Citigroup Inc said on Wednesday it has named Stuart Staley to replace the retiring head of global commodities, which the third largest U.S. bank aims to expand by 30 to 40 percent over the next three years.

Staley, currently the deputy head of global commodities, will replace Citi veteran John Casaudoumecq, who plans to retire, according to a memo Reuters obtained from the company.

Prior to joining Citi in 2004, Staley was CEO of AEP Energy Ltd in London and worked for Enron for six years in both Houston and London.

Casaudoumecq worked for Citi for 25 years, and managed Canadian fixed income trading, the company's San Francisco office, and U.S. fixed income derivatives sales and structuring.

Staley will move to London from Houston in April.

Citigroup has made a push to expand its commodities business in recent years. In 2007, Casaudoumecq moved to London from New York to help establish the company's European commodity business.

Citigroup's Value-at-Risk, or VaR, for commodities has jumped in the past year, a recent U.S. Securities and Exchange Commission filing shows.

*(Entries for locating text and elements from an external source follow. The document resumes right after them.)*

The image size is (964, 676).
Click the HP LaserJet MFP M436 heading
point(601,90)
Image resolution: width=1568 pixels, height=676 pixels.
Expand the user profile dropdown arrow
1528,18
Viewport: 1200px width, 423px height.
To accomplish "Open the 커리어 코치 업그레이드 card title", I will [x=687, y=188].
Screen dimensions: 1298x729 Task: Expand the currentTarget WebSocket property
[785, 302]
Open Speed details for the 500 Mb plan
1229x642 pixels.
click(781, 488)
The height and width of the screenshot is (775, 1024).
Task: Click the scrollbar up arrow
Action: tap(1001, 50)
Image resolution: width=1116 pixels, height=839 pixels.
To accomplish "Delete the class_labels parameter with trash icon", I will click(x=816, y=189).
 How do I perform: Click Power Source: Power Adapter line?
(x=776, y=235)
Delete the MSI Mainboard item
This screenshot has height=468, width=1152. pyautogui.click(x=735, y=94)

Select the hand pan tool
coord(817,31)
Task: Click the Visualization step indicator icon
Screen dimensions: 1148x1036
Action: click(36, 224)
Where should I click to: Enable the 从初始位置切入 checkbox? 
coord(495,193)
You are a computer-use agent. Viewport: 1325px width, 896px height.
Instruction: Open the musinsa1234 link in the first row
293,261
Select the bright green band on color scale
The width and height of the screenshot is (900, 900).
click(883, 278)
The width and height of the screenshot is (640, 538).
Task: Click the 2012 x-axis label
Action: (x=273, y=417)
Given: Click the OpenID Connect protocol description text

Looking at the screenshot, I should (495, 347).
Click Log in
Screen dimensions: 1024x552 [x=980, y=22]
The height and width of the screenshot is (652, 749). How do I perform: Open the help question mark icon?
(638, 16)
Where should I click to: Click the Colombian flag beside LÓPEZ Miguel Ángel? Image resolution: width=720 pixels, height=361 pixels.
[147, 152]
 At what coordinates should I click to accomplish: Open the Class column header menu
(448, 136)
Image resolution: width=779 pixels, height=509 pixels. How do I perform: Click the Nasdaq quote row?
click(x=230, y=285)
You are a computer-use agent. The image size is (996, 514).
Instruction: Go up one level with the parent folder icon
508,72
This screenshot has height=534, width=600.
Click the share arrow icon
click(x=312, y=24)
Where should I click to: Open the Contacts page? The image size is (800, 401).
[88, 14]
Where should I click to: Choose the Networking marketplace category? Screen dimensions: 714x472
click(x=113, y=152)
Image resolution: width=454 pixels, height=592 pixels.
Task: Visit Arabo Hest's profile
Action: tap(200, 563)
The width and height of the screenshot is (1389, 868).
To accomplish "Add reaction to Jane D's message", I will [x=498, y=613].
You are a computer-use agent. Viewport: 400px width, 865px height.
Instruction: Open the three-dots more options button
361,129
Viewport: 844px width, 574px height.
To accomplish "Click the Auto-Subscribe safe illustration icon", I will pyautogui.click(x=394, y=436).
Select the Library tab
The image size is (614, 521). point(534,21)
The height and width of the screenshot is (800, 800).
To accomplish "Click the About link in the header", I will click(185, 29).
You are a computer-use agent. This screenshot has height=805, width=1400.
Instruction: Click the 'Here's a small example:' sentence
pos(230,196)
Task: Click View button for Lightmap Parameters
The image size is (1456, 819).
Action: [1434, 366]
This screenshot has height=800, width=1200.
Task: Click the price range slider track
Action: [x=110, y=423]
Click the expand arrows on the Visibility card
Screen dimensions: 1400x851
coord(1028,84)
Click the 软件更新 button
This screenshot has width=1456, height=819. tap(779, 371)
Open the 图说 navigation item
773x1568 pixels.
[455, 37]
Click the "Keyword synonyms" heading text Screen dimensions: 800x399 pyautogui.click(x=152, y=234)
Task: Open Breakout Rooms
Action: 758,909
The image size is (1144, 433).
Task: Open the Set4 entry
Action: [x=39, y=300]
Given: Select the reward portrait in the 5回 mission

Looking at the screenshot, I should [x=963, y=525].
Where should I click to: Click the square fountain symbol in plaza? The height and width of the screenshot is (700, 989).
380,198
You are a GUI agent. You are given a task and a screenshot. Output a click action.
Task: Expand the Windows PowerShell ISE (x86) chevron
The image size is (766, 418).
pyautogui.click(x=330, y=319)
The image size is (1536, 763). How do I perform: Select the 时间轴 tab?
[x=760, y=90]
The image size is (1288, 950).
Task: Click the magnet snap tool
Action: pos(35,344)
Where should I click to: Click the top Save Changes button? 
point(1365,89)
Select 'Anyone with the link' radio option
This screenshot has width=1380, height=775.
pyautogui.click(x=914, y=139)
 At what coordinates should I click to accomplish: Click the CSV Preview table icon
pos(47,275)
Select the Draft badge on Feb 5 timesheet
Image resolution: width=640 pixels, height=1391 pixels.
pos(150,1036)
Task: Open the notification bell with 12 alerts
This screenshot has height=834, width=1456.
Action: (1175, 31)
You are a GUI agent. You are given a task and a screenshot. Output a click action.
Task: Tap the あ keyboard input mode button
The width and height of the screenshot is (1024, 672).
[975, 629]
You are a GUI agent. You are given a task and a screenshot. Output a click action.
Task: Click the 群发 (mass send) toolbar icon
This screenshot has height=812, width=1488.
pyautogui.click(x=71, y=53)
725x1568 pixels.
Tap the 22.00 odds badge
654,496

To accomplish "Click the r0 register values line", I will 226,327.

VaR figures represent the money a financial institution is willing to risk, or the confidence level it has in trading a particular market in a day.

Citi's VaR for commodities on average during the third quarter of 2009 was $38 million, up from $20 million in the same quarter of 2008.

Citi's global commodities business currently employs 230 people in Houston, Calgary, New York, London, Singapore and Tokyo, and the company hopes to further expand its headcount by 30 to 40 percent over the next three years, the bank said in an email.

Citibank's global commodities business trades natural gas, electricity, oil, metals, agricultural products, freight, emissions, liquefied natural gas and coal.

Citigroup and other investment banks have expanded their commodities and energy trading in recent years, partly to capitalize on growth in demand for products to hedge volatile prices.

Standard & Poor's on Tuesday revised its rating outlooks on Citigroup to negative from stable, citing uncertainty whether the government will provide more extraordinary support that benefits debt holders.

The bank posted a $7.6 billion loss for the fourth quarter of 2009, narrowing to 33 cents a share from $3.40 a share a year earlier, leading investors to speculate that the bank may be recovering after toxic assets forced the company to borrow $45 billion under the U.S. Troubled Asset Relief Program.

Nevertheless, Chief Executive Vikram Pandit has said that losses could increase in the first quarter.